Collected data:
■ ■ ■ ■
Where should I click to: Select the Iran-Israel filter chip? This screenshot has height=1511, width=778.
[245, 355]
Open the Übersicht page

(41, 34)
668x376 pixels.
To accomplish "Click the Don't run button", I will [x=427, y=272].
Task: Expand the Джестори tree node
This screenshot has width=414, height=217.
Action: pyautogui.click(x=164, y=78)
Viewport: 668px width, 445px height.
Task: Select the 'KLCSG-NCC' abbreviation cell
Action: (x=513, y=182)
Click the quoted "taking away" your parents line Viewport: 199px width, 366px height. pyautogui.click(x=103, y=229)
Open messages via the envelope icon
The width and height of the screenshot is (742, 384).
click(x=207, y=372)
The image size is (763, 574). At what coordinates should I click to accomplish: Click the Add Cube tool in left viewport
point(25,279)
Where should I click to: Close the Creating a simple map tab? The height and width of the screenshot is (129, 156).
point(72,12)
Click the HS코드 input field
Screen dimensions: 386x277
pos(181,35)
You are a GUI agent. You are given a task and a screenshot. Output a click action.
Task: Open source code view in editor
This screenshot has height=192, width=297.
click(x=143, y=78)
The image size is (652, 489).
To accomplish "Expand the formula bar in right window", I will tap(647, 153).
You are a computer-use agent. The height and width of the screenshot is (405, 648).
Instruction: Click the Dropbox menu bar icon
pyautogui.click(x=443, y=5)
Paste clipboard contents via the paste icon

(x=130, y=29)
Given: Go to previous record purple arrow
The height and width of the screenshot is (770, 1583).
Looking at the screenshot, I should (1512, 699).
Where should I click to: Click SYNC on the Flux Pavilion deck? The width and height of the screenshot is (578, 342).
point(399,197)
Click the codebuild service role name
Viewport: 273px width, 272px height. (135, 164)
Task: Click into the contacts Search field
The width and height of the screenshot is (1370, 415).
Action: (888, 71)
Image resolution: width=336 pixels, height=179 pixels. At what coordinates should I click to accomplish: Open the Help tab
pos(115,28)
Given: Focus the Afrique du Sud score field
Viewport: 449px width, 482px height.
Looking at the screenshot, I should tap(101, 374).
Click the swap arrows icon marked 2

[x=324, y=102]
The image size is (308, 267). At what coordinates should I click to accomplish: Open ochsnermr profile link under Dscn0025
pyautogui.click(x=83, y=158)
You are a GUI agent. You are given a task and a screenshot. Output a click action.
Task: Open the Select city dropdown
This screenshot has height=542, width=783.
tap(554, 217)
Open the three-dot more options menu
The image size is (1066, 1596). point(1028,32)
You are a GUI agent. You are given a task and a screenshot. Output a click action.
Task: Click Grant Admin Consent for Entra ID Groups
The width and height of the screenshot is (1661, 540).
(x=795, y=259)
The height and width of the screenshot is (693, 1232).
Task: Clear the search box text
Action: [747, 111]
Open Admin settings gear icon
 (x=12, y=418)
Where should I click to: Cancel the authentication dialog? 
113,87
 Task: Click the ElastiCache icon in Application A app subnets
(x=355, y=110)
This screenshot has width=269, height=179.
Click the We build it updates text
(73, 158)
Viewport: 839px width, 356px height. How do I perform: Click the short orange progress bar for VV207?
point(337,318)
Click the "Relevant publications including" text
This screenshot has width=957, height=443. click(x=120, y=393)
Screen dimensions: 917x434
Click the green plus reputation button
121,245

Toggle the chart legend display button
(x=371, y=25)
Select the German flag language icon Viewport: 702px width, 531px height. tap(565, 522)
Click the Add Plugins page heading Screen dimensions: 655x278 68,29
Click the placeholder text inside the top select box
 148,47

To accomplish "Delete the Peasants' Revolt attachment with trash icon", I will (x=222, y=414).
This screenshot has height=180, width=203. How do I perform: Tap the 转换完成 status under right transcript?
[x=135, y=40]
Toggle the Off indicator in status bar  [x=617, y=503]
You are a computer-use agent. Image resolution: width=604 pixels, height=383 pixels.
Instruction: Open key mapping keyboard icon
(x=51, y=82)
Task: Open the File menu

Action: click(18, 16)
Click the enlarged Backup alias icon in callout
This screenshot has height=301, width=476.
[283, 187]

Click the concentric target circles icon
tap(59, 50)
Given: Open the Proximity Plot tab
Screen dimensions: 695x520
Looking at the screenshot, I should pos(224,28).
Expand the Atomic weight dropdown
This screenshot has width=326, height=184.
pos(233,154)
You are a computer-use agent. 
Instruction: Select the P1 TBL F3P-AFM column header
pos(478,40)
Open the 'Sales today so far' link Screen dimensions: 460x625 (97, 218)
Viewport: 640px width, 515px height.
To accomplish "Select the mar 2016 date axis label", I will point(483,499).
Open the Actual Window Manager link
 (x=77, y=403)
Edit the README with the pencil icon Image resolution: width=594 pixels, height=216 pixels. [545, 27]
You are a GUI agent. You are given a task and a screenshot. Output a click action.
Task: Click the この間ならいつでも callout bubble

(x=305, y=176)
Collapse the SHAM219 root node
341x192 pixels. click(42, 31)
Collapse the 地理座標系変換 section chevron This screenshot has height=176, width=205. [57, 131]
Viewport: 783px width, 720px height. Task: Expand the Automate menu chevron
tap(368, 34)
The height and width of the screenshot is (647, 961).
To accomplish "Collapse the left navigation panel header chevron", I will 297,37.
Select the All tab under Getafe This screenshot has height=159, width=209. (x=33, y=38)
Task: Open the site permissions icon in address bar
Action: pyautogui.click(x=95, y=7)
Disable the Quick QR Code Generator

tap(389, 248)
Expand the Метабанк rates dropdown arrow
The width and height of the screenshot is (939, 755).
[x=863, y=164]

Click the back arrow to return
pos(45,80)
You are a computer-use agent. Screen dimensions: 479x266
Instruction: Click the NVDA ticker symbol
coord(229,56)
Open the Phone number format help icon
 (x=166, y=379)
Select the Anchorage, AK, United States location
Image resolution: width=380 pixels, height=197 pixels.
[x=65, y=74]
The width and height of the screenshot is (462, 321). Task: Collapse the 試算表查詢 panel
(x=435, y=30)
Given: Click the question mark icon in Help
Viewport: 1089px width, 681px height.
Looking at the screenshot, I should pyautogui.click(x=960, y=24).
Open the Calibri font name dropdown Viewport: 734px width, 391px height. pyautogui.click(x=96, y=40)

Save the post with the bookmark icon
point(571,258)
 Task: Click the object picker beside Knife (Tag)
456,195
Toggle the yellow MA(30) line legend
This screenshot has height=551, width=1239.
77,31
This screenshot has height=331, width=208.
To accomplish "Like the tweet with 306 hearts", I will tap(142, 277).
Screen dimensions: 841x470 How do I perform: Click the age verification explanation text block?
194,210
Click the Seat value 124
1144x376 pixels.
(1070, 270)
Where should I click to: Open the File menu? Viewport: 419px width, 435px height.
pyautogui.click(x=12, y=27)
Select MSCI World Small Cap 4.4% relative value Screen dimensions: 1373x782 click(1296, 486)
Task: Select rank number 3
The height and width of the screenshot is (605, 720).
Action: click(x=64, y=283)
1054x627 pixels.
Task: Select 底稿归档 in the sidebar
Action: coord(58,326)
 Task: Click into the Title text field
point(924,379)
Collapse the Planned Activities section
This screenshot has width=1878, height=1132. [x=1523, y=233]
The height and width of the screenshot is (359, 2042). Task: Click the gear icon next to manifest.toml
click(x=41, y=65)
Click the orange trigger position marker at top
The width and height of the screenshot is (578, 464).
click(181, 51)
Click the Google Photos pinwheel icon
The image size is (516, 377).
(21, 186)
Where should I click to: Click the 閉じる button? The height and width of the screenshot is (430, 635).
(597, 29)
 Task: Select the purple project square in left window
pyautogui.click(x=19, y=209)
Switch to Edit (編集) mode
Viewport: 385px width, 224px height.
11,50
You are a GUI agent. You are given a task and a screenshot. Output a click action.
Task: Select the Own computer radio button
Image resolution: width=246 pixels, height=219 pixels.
■ ■ ■ ■
[TASK] From the data above, copy each line with the string "dropdown" in it.

[ANSWER TO THIS PROBLEM]
Task: Open the Select city dropdown
Expand the Atomic weight dropdown
Expand the Метабанк rates dropdown arrow
Open the Calibri font name dropdown Viewport: 734px width, 391px height. pyautogui.click(x=96, y=40)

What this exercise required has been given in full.